Entretanto, será que não se está, de um modo geral, apresentando uma visão por demais maniqueísta das partes para os tempos atuais? Brancos americanos maus versus sertanejos brasileiros bons e totalmente entrosados (mesmo os criminosos), uma visão simplista de superioridade cultural que vem dominar sem se importar com quem está no lugar, que despreza a Memória e a Cultura locais, que só visa à satisfação individual e ao lucro, etc. A sociedade americana hoje é mais multifacetada. Por que não foram mostrados negros, orientais ou latinos no grupo de invasores?
E mesmo assim, dentro dessa visão crítica do capitalismo, a película poderia ter sido mais ousada: não seria melhor, por exemplo, colocar mais especificamente um interesse econômico escuso na terra de Bacurau que justificasse o erguimento da barragem que impedia o abastecimento da água do rio para a vila?
Nessa ótica, não parece que estamos vendo mais um filme simplista dos anos 80, da época da Guerra Fria? Hoje o mundo é muito diferente e multipolar, não há como ficar isolado dos outros, e mesmo as culturas locais são inundadas por outras culturas e pela cultura global. Até Bacurau tem acesso à internet e à TV, e um tablet era usado pelo professor na escola. Será que só interessou mostrar o lado negro dos EUA e da economia capitalista? E o resto, como fica?
Pelo que se viu no filme, Bacurau é distante de outros centros urbanos e tem poucos habitantes, um lugar pobre onde todos se conhecem, que vive provavelmente mais de transferências de renda (aposentadorias dos mais idosos, bolsa-família, os parcos donativos da Prefeitura, etc) do que do próprio trabalho.

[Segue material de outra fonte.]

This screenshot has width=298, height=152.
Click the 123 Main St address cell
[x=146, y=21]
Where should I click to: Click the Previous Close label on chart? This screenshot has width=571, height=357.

Quem bancava o caminhão pipa, que trazia água por toda aquela distância? Como os habitantes pagavam pelo que consumiam, já que os possíveis mercados para escoar a produção local ficavam muito longe do distrito? Tudo bem valorizar a Memória e a Cultura, mas e o resto?
É muito provável que o filme toque os espectadores em relação a uma ferida ainda aberta na sociedade brasileira, fraturada após as crises dos últimos anos e, sobretudo, pelo último processo eleitoral. Mas como essa mensagem de resistência ecoará numa sociedade infinitamente maior, mais complexa e incrivelmente mais interconectada?
Será que, na realidade brasileira atual, não seria melhor uma tentativa de promover a valorização de cada uma das diferentes culturas, bem como a busca de um entendimento entre as múltiplas partes que seja vantajoso e benéfico para o País como um todo? Afinal, as pernas direita e esquerda tem que se equilibrar, senão não sairemos do chão...
*Fernando T.H.F. Machado é Economista e admirador da Sétima Arte.